**To be done:** Copy all of the rows below without changing a single character.

**Data rows:**
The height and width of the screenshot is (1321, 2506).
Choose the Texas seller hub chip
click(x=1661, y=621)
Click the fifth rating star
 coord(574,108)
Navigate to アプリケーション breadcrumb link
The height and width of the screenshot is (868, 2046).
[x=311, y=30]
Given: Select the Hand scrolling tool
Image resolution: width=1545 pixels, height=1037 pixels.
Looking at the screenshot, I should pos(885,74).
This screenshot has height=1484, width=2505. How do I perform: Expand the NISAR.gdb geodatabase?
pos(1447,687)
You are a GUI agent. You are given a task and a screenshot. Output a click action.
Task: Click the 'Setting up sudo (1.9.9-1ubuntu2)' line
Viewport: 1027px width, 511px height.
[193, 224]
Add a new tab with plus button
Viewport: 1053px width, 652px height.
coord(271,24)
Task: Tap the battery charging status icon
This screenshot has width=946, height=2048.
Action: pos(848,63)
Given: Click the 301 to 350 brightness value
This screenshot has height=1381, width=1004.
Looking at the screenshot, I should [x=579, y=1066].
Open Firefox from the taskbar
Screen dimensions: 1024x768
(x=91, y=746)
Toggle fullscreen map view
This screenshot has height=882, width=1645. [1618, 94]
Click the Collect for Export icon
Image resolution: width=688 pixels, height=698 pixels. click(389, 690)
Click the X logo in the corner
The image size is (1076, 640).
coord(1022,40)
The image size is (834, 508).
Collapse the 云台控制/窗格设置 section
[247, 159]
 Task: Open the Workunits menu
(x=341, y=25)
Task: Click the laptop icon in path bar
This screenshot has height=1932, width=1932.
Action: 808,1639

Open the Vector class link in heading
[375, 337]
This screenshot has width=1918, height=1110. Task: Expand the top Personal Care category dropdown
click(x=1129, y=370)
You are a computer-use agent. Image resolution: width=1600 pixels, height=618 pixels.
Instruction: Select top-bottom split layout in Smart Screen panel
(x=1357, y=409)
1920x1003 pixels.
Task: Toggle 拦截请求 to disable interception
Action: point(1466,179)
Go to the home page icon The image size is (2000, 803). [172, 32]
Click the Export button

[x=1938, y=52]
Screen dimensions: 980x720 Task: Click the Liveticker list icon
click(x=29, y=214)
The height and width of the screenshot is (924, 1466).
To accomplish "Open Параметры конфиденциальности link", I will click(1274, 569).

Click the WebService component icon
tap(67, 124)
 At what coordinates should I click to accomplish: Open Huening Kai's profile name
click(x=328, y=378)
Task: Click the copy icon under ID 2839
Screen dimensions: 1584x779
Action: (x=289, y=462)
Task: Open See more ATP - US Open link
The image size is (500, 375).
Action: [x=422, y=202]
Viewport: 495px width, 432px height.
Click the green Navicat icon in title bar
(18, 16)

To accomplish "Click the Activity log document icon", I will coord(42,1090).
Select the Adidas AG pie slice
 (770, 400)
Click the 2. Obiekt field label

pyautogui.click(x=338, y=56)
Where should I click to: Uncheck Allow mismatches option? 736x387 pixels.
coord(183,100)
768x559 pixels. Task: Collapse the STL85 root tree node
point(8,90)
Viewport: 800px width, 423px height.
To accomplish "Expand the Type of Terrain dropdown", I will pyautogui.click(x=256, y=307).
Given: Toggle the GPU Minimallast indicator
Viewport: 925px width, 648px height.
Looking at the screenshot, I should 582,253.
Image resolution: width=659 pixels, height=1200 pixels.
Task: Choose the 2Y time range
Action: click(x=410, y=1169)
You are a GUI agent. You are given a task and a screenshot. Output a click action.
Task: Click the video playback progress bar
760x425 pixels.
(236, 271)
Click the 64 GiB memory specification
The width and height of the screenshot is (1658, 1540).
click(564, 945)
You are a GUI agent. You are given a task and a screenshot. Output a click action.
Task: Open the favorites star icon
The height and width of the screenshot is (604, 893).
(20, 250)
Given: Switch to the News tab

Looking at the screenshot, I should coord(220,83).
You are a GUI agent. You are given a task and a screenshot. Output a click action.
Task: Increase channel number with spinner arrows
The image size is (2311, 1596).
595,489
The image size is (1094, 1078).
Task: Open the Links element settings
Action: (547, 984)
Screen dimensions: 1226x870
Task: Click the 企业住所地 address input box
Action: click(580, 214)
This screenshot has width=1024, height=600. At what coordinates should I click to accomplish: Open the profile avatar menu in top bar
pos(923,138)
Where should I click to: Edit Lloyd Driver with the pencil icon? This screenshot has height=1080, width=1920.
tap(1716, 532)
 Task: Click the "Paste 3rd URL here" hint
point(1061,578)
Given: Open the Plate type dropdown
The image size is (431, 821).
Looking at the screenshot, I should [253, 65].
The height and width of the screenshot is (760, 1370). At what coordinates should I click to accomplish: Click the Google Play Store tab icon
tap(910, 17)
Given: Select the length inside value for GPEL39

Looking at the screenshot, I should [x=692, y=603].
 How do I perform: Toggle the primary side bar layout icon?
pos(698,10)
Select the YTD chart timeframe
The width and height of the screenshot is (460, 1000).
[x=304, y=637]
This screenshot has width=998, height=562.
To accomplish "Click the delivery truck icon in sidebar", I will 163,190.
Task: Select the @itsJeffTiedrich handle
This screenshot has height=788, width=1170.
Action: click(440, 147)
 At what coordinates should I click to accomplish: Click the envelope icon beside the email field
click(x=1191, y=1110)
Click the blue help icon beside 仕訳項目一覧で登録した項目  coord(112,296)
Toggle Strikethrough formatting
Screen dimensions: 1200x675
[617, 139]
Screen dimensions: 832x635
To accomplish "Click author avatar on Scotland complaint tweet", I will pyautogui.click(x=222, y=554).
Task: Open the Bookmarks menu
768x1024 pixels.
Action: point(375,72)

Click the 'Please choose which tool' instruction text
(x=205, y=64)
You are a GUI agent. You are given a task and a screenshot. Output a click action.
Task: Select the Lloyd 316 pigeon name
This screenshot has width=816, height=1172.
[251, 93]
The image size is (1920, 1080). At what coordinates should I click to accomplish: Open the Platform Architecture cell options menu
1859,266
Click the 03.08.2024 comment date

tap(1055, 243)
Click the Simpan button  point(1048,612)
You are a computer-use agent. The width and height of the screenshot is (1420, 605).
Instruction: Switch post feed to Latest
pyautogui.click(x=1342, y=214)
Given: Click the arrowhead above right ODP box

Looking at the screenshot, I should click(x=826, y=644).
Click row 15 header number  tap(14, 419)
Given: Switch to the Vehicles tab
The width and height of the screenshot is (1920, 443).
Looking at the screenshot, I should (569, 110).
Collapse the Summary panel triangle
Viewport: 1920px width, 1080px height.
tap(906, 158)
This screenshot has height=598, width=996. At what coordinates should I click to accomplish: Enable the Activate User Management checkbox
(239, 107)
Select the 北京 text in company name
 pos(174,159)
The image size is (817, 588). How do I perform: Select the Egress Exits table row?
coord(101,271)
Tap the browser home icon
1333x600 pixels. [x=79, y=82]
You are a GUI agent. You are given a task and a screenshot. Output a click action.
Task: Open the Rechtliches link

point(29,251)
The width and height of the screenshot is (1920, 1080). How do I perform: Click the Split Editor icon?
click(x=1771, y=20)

**Problem solution:**
The height and width of the screenshot is (1321, 2506).
Choose the Texas seller hub chip
click(x=1661, y=621)
Click the fifth rating star
 coord(574,108)
Navigate to アプリケーション breadcrumb link
The height and width of the screenshot is (868, 2046).
[x=311, y=30]
Given: Select the Hand scrolling tool
Image resolution: width=1545 pixels, height=1037 pixels.
Looking at the screenshot, I should pos(885,74).
This screenshot has height=1484, width=2505. How do I perform: Expand the NISAR.gdb geodatabase?
pos(1447,687)
You are a GUI agent. You are given a task and a screenshot. Output a click action.
Task: Click the 'Setting up sudo (1.9.9-1ubuntu2)' line
Viewport: 1027px width, 511px height.
[193, 224]
Add a new tab with plus button
Viewport: 1053px width, 652px height.
coord(271,24)
Task: Tap the battery charging status icon
This screenshot has width=946, height=2048.
Action: pos(848,63)
Given: Click the 301 to 350 brightness value
This screenshot has height=1381, width=1004.
Looking at the screenshot, I should [x=579, y=1066].
Open Firefox from the taskbar
Screen dimensions: 1024x768
(x=91, y=746)
Toggle fullscreen map view
This screenshot has height=882, width=1645. [1618, 94]
Click the Collect for Export icon
Image resolution: width=688 pixels, height=698 pixels. click(389, 690)
Click the X logo in the corner
The image size is (1076, 640).
coord(1022,40)
The image size is (834, 508).
Collapse the 云台控制/窗格设置 section
[247, 159]
 Task: Open the Workunits menu
(x=341, y=25)
Task: Click the laptop icon in path bar
This screenshot has height=1932, width=1932.
Action: 808,1639

Open the Vector class link in heading
[375, 337]
This screenshot has width=1918, height=1110. Task: Expand the top Personal Care category dropdown
click(x=1129, y=370)
You are a computer-use agent. Image resolution: width=1600 pixels, height=618 pixels.
Instruction: Select top-bottom split layout in Smart Screen panel
(x=1357, y=409)
1920x1003 pixels.
Task: Toggle 拦截请求 to disable interception
Action: point(1466,179)
Go to the home page icon The image size is (2000, 803). [172, 32]
Click the Export button

[x=1938, y=52]
Screen dimensions: 980x720 Task: Click the Liveticker list icon
click(x=29, y=214)
The height and width of the screenshot is (924, 1466).
To accomplish "Open Параметры конфиденциальности link", I will click(1274, 569).

Click the WebService component icon
tap(67, 124)
 At what coordinates should I click to accomplish: Open Huening Kai's profile name
click(x=328, y=378)
Task: Click the copy icon under ID 2839
Screen dimensions: 1584x779
Action: (x=289, y=462)
Task: Open See more ATP - US Open link
The image size is (500, 375).
Action: [x=422, y=202]
Viewport: 495px width, 432px height.
Click the green Navicat icon in title bar
(18, 16)

To accomplish "Click the Activity log document icon", I will coord(42,1090).
Select the Adidas AG pie slice
 (770, 400)
Click the 2. Obiekt field label

pyautogui.click(x=338, y=56)
Where should I click to: Uncheck Allow mismatches option? 736x387 pixels.
coord(183,100)
768x559 pixels. Task: Collapse the STL85 root tree node
point(8,90)
Viewport: 800px width, 423px height.
To accomplish "Expand the Type of Terrain dropdown", I will pyautogui.click(x=256, y=307).
Given: Toggle the GPU Minimallast indicator
Viewport: 925px width, 648px height.
Looking at the screenshot, I should 582,253.
Image resolution: width=659 pixels, height=1200 pixels.
Task: Choose the 2Y time range
Action: click(x=410, y=1169)
You are a GUI agent. You are given a task and a screenshot. Output a click action.
Task: Click the video playback progress bar
760x425 pixels.
(236, 271)
Click the 64 GiB memory specification
The width and height of the screenshot is (1658, 1540).
click(564, 945)
You are a GUI agent. You are given a task and a screenshot. Output a click action.
Task: Open the favorites star icon
The height and width of the screenshot is (604, 893).
(20, 250)
Given: Switch to the News tab

Looking at the screenshot, I should coord(220,83).
You are a GUI agent. You are given a task and a screenshot. Output a click action.
Task: Increase channel number with spinner arrows
The image size is (2311, 1596).
595,489
The image size is (1094, 1078).
Task: Open the Links element settings
Action: (547, 984)
Screen dimensions: 1226x870
Task: Click the 企业住所地 address input box
Action: click(580, 214)
This screenshot has width=1024, height=600. At what coordinates should I click to accomplish: Open the profile avatar menu in top bar
pos(923,138)
Where should I click to: Edit Lloyd Driver with the pencil icon? This screenshot has height=1080, width=1920.
tap(1716, 532)
 Task: Click the "Paste 3rd URL here" hint
point(1061,578)
Given: Open the Plate type dropdown
The image size is (431, 821).
Looking at the screenshot, I should [253, 65].
The height and width of the screenshot is (760, 1370). At what coordinates should I click to accomplish: Click the Google Play Store tab icon
tap(910, 17)
Given: Select the length inside value for GPEL39

Looking at the screenshot, I should [x=692, y=603].
 How do I perform: Toggle the primary side bar layout icon?
pos(698,10)
Select the YTD chart timeframe
The width and height of the screenshot is (460, 1000).
[x=304, y=637]
This screenshot has width=998, height=562.
To accomplish "Click the delivery truck icon in sidebar", I will 163,190.
Task: Select the @itsJeffTiedrich handle
This screenshot has height=788, width=1170.
Action: click(440, 147)
 At what coordinates should I click to accomplish: Click the envelope icon beside the email field
click(x=1191, y=1110)
Click the blue help icon beside 仕訳項目一覧で登録した項目  coord(112,296)
Toggle Strikethrough formatting
Screen dimensions: 1200x675
[617, 139]
Screen dimensions: 832x635
To accomplish "Click author avatar on Scotland complaint tweet", I will pyautogui.click(x=222, y=554).
Task: Open the Bookmarks menu
768x1024 pixels.
Action: point(375,72)

Click the 'Please choose which tool' instruction text
(x=205, y=64)
You are a GUI agent. You are given a task and a screenshot. Output a click action.
Task: Select the Lloyd 316 pigeon name
This screenshot has width=816, height=1172.
[251, 93]
The image size is (1920, 1080). At what coordinates should I click to accomplish: Open the Platform Architecture cell options menu
1859,266
Click the 03.08.2024 comment date

tap(1055, 243)
Click the Simpan button  point(1048,612)
You are a computer-use agent. The width and height of the screenshot is (1420, 605).
Instruction: Switch post feed to Latest
pyautogui.click(x=1342, y=214)
Given: Click the arrowhead above right ODP box

Looking at the screenshot, I should click(x=826, y=644).
Click row 15 header number  tap(14, 419)
Given: Switch to the Vehicles tab
The width and height of the screenshot is (1920, 443).
Looking at the screenshot, I should (569, 110).
Collapse the Summary panel triangle
Viewport: 1920px width, 1080px height.
tap(906, 158)
This screenshot has height=598, width=996. At what coordinates should I click to accomplish: Enable the Activate User Management checkbox
(239, 107)
Select the 北京 text in company name
 pos(174,159)
The image size is (817, 588). How do I perform: Select the Egress Exits table row?
coord(101,271)
Tap the browser home icon
1333x600 pixels. [x=79, y=82]
You are a GUI agent. You are given a task and a screenshot. Output a click action.
Task: Open the Rechtliches link

point(29,251)
The width and height of the screenshot is (1920, 1080). How do I perform: Click the Split Editor icon?
click(x=1771, y=20)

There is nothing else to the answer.